--- Start Records provided ---

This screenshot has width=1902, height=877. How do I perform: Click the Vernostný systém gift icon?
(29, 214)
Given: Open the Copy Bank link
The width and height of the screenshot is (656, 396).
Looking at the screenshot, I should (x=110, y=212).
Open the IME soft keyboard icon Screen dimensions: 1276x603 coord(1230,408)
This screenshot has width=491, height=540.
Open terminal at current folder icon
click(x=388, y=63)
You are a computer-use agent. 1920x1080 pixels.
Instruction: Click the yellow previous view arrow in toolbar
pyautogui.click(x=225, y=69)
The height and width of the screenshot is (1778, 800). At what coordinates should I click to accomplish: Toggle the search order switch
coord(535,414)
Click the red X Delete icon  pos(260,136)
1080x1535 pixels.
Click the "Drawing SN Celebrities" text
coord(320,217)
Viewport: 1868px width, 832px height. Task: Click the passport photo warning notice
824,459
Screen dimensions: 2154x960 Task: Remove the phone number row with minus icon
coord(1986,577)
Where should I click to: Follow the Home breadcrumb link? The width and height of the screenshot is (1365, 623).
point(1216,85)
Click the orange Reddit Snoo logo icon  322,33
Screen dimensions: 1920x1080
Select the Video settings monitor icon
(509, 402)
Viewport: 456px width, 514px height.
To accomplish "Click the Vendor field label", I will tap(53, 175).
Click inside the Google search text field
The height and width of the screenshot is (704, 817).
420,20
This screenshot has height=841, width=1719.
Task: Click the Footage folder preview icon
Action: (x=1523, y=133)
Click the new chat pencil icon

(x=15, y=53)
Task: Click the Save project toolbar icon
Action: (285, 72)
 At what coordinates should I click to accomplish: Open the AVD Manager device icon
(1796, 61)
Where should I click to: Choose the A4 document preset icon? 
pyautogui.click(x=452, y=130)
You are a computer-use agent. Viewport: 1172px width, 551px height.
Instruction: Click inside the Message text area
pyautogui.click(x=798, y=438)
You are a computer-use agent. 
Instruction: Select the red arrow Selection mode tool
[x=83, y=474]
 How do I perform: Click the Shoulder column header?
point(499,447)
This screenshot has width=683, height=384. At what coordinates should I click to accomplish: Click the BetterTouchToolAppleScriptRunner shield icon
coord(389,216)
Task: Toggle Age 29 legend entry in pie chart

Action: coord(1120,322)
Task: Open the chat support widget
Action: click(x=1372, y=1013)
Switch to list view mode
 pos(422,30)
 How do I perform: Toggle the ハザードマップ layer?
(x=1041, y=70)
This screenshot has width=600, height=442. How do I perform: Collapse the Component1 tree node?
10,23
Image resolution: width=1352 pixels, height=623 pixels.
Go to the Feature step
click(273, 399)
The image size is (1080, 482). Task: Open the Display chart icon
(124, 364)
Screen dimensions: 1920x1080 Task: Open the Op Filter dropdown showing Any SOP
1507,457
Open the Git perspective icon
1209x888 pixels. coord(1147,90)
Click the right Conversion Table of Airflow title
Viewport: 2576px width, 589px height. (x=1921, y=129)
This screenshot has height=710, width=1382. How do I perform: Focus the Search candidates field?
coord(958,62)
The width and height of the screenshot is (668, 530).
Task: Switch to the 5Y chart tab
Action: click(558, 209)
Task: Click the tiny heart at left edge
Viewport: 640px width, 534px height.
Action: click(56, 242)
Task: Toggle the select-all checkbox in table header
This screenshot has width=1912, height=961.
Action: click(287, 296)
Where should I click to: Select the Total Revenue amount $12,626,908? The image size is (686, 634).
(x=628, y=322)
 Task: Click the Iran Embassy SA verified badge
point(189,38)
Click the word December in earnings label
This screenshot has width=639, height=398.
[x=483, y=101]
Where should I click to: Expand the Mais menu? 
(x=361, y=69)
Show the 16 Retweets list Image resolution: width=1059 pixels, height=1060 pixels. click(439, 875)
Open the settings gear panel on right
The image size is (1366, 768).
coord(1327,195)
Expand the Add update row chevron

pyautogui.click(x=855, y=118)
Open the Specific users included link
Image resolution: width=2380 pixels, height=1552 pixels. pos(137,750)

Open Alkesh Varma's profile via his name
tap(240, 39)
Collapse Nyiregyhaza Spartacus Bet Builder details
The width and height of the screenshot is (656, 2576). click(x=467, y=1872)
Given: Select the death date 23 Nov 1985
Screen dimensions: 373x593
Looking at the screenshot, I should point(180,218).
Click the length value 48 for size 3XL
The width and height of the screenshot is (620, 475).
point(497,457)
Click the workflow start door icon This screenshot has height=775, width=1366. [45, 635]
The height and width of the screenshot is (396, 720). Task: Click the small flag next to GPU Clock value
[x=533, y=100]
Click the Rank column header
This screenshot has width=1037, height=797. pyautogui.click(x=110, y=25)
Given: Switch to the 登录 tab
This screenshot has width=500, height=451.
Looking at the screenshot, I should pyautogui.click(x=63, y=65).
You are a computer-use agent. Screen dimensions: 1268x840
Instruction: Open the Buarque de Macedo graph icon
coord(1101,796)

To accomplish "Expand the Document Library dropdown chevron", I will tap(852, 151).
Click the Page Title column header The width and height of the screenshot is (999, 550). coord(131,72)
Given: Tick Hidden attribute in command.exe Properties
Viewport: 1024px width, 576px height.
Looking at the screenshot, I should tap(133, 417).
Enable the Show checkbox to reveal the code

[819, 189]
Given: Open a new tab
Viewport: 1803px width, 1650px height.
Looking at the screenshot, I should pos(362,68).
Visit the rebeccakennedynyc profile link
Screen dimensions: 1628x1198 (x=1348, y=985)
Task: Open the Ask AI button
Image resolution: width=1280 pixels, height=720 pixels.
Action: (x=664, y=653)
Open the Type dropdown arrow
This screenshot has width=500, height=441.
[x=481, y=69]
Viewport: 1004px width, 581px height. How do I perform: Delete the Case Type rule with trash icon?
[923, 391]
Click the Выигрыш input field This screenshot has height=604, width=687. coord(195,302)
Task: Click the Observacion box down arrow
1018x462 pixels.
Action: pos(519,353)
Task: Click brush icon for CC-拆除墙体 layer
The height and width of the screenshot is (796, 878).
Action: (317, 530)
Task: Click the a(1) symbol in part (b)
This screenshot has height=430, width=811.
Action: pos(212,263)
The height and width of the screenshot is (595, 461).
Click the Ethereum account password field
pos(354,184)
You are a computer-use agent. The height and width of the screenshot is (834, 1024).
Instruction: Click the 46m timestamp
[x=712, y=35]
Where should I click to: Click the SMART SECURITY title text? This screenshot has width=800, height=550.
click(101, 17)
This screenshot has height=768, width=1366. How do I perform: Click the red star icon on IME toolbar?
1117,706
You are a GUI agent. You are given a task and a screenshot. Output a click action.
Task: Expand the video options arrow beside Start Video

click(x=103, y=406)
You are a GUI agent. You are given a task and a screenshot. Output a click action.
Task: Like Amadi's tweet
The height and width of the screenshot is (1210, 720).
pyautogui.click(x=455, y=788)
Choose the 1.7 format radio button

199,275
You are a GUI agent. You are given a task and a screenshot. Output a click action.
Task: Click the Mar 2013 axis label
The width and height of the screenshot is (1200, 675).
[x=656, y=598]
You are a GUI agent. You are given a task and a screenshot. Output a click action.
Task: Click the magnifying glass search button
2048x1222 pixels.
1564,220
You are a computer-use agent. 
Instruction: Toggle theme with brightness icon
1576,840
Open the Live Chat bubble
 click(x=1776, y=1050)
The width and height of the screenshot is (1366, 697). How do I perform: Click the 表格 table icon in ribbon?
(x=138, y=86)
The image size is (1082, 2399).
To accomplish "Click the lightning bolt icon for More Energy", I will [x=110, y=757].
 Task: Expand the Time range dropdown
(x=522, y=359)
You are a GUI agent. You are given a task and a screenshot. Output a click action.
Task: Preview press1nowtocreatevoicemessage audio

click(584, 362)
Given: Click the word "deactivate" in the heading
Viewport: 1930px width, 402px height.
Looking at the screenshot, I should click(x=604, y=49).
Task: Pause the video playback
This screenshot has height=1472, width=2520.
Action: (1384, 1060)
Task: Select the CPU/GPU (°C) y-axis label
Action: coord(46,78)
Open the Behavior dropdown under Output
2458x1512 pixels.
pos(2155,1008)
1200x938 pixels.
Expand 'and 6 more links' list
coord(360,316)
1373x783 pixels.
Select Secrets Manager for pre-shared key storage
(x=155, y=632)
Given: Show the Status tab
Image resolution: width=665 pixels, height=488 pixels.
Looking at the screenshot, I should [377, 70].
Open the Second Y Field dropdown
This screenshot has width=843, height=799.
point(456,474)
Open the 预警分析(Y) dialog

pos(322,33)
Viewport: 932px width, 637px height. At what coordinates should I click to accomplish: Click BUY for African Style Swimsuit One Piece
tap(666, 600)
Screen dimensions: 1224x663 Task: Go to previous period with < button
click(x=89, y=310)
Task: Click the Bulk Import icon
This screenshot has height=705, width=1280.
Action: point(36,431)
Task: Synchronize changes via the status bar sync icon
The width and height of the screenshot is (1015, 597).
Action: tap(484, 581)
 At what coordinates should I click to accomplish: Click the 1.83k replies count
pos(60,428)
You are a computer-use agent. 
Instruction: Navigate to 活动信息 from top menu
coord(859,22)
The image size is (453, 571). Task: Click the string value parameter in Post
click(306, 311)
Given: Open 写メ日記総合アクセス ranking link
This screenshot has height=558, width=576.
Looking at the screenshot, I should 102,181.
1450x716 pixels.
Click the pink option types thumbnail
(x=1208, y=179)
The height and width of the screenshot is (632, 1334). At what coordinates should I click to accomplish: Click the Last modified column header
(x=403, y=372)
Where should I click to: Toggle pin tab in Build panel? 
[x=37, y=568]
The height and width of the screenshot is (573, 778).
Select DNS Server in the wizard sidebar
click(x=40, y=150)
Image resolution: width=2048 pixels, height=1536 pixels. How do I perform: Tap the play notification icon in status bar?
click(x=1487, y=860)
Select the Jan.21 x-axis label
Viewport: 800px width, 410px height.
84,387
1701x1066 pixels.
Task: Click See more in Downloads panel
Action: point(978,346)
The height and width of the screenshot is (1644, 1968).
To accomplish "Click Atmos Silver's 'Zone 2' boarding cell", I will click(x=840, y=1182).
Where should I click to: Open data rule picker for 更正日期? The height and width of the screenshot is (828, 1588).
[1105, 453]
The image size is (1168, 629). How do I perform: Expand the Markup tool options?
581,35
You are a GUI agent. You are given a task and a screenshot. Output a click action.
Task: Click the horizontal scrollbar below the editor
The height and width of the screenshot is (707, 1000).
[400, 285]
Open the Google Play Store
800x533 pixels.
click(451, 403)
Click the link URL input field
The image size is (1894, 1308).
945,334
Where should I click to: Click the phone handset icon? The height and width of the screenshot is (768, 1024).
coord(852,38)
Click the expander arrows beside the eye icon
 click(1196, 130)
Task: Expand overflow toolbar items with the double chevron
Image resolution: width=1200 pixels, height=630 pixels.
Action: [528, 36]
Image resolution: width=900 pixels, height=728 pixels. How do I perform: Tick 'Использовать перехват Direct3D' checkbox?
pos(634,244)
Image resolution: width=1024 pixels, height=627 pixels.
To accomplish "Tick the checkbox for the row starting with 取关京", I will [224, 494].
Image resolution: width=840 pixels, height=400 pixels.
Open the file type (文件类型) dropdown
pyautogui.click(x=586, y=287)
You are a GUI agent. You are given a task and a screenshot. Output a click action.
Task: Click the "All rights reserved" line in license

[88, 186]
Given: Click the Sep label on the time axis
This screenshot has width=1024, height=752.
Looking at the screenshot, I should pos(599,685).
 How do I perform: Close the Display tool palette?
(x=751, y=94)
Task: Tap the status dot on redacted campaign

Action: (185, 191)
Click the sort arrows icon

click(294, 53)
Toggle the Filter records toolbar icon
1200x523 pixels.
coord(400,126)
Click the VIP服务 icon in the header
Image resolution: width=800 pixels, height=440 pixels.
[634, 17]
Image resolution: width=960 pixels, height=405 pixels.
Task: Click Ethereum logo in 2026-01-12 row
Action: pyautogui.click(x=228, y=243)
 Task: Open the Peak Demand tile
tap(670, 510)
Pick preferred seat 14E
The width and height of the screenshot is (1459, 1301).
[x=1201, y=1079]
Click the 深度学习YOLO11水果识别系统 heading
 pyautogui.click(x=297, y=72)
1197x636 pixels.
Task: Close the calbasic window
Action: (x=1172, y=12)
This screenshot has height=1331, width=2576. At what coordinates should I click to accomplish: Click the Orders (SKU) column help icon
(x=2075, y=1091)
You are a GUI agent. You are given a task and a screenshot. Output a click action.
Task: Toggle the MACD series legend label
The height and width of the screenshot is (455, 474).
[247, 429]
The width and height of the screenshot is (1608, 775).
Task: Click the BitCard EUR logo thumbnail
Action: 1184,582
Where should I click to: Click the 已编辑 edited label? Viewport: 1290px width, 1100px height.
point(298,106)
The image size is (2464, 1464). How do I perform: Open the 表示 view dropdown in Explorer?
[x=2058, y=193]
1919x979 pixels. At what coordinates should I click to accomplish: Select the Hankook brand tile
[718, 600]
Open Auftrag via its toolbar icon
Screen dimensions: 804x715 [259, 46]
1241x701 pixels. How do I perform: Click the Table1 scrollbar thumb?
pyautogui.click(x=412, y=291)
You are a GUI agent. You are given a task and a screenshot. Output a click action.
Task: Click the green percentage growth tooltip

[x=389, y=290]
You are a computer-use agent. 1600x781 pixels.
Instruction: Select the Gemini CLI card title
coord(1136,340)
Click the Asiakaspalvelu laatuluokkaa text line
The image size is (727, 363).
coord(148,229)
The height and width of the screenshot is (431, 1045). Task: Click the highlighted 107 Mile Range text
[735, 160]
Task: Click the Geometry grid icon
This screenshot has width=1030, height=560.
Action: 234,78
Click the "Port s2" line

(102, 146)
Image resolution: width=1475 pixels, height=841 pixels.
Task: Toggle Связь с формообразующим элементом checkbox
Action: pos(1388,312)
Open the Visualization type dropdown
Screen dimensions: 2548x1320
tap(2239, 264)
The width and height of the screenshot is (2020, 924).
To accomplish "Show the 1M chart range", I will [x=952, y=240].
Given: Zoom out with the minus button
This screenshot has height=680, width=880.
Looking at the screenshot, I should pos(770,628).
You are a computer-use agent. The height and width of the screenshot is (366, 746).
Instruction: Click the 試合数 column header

--- End Records provided ---

◆ **Task prompt**
Reproduce the items above word for word, from their first line through the line containing "coord(535,414)".

◆ **Exercise response**
This screenshot has width=1902, height=877. How do I perform: Click the Vernostný systém gift icon?
(29, 214)
Given: Open the Copy Bank link
The width and height of the screenshot is (656, 396).
Looking at the screenshot, I should (x=110, y=212).
Open the IME soft keyboard icon Screen dimensions: 1276x603 coord(1230,408)
This screenshot has width=491, height=540.
Open terminal at current folder icon
click(x=388, y=63)
You are a computer-use agent. 1920x1080 pixels.
Instruction: Click the yellow previous view arrow in toolbar
pyautogui.click(x=225, y=69)
The height and width of the screenshot is (1778, 800). At what coordinates should I click to accomplish: Toggle the search order switch
coord(535,414)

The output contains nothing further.